A vast majority of this country and this world still likes our women being mothers, wives, running charities and cooking dinners while the men take over the world. That’s evident in the salary differentials in not only corporate America but in most industries. Where in some cases women make as much as 30% less despite the fact they are graduating college and professional degree programs at incredibly high rates.
Some of it may be sexism, some may be unintentional but more than anything there’s a way to beat it. If you can’t get the job you’re interviewing for create a new and better job than the one you’re interviewing for. If you see the company you work for isn’t progressive, start a company that is.

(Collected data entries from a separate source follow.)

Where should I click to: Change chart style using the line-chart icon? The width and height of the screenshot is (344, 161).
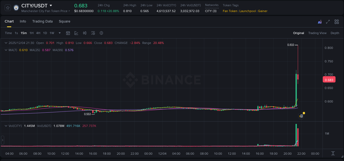[x=76, y=33]
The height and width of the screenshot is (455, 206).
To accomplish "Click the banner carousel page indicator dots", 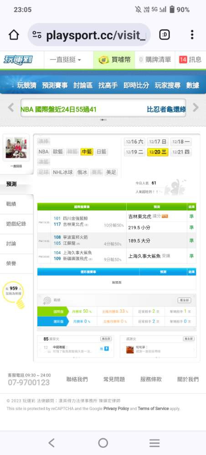I will coord(103,120).
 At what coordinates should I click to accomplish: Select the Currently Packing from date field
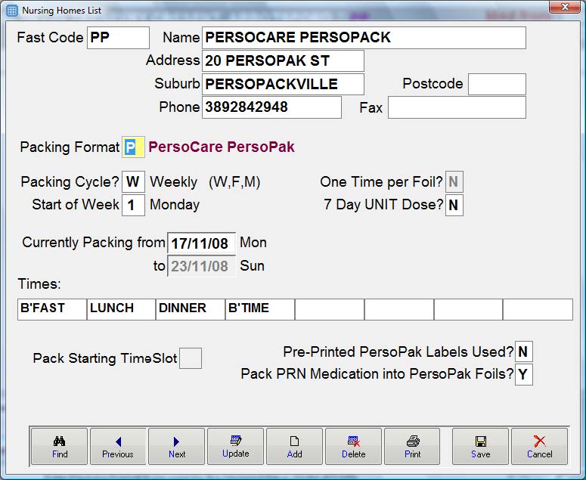[201, 243]
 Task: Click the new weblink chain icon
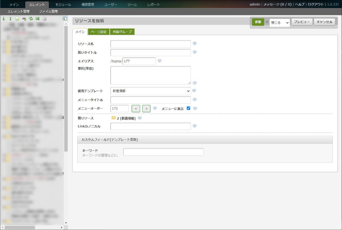(x=24, y=18)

Madeleine K. Albright in one of her most famous speeches said, “There is a special place in hell for women that do not help other women.” For the women of Pretty Powerful Ink, helping each other and other women is something they were born to do.
“I have no competition.” Shunte Jones says these words with not a hint of arrogance. How does a woman that comes from a modest family in Marshall, TX and attended an HBCU on a Rodeo Scholarship walk into the male dominated finance industry and set records like acquiring the most new clients in 10 weeks?
It all started with a plan. Shunte Jones has a degree in agricultural economics, not a household name when it comes to college majors. That degree however allowed her more money for college and opened doors that a regular economics degree alone couldn’t.
“I tapped into a base that no one in this city and probably State was tapping into. African Americans are graduating college with engineering degrees making 83k a year and just like me they didn’t grow up around money so they didn’t know what to do with that money. How to protect it, how to invest it. These people were my friends, my classmates, the market was wide open. Before me I don’t think most of my colleagues even knew black people had money.”
Shunte isn’t shy about wanting to make money, if you ask her she’ll tell you the more money she makes for her clients and the better she makes their financial situations the more referrals she gets. It’s more than that though, outside of the power suits and confidence lies a woman that wants to change lives.